By Clare Marie Merkowsky

Deputy Prime Minister and Finance Minister Chrystia Freeland continues to claim that the revenue from the carbon tax ‘goes back to Canadians’ despite data showing otherwise.

Canadian Deputy Prime Minister and Finance Minister Chrystia Freeland has refused to reveal how much Liberals have collected via the unpopular carbon tax, which is set to go up again on April 1.  

During a March 21 session in the House of Commons, Conservative Member of Parliament (MP) Marty Morantz questioned Freeland regarding how much the Liberal government has taken in through the carbon tax.  
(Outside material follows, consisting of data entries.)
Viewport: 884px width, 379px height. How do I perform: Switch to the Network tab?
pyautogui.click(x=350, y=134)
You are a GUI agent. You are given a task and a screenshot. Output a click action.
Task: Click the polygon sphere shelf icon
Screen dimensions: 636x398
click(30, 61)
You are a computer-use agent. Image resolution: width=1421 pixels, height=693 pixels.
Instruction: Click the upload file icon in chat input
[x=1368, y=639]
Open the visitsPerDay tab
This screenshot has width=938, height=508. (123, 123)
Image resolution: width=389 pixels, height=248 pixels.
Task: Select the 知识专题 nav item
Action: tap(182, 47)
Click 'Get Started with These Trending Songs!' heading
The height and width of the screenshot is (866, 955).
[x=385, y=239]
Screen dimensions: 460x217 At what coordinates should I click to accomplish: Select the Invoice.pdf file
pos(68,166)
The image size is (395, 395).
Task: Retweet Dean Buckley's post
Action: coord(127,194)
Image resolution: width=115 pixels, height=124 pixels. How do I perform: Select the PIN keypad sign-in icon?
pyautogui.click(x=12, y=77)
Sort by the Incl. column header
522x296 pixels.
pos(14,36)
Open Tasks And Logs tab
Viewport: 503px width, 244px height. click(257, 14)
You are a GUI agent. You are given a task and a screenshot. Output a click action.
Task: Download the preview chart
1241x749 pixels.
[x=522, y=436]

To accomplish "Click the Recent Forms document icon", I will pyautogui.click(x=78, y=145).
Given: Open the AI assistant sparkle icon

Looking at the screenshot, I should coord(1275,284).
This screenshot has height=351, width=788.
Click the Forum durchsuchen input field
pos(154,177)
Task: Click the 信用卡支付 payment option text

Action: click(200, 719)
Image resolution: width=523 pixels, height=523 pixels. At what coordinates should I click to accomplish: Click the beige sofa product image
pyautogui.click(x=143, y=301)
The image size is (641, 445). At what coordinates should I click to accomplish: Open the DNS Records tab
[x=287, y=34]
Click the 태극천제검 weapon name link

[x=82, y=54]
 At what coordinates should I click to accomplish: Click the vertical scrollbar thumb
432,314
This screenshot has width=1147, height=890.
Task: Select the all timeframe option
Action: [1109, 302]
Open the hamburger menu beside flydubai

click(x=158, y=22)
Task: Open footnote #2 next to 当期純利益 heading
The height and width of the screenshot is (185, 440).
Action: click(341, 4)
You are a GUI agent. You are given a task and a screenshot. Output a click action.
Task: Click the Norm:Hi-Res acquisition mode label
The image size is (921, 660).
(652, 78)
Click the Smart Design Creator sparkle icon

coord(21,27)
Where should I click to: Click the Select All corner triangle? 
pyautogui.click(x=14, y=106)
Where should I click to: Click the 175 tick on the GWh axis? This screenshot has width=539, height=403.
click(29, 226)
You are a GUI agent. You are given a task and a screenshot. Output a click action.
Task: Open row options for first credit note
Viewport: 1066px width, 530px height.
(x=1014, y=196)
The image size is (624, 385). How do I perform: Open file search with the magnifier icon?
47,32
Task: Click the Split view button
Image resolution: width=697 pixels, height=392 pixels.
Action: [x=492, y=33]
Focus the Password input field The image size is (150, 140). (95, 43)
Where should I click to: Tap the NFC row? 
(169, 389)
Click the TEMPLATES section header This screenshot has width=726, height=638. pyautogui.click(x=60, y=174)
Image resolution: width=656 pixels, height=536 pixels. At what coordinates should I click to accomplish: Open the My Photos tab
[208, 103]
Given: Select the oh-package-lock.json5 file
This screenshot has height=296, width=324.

“How much has your government collected in carbon taxes?” Morantz asked.  

Freeland responded by dodging the question, stating, “[This is] also an opportunity for me to point out that Manitoba families will be getting $1,200 this year.” 

“Again, minister, if I could just have the number [of] how much you’ve collected in carbon taxes,” Morantz pressed. 

Freeland again refused to answer, instead claiming that the “key point” is that the “price on pollution” is “revenue neutral.”

As Morantz persisted in his question, Freeland alleged that the revenue from the carbon tax is “all money that goes back to Canadians.” 

However, this statement has been proven untrue as the Parliamentary Budget Officer recently revealed that the government rebates are insufficient to cover the rising costs of fuel under Trudeau’s carbon tax, causing many to wonder where their money is actually going.

According to records published in December, the carbon tax cost Canadians nearly $200 million in paperwork since Prime Minister Justin Trudeau introduced the fuel charge in 2019. 

The costs are only expected to rise, as a recent report revealed that a carbon tax of more than $350 per tonne is needed to reach Trudeau’s net-zero goals by 2050.   

Currently, Canadians living in provinces under the federal carbon pricing scheme pay $65 per tonne, but the Trudeau government has a goal of $170 per tonne by 2030.    

Additionally, Trudeau has refused to pause the carbon tax hike scheduled for April 1, despite seven out of ten provincial premiers and 70 percent of Canadians pleading with him to halt his plan.   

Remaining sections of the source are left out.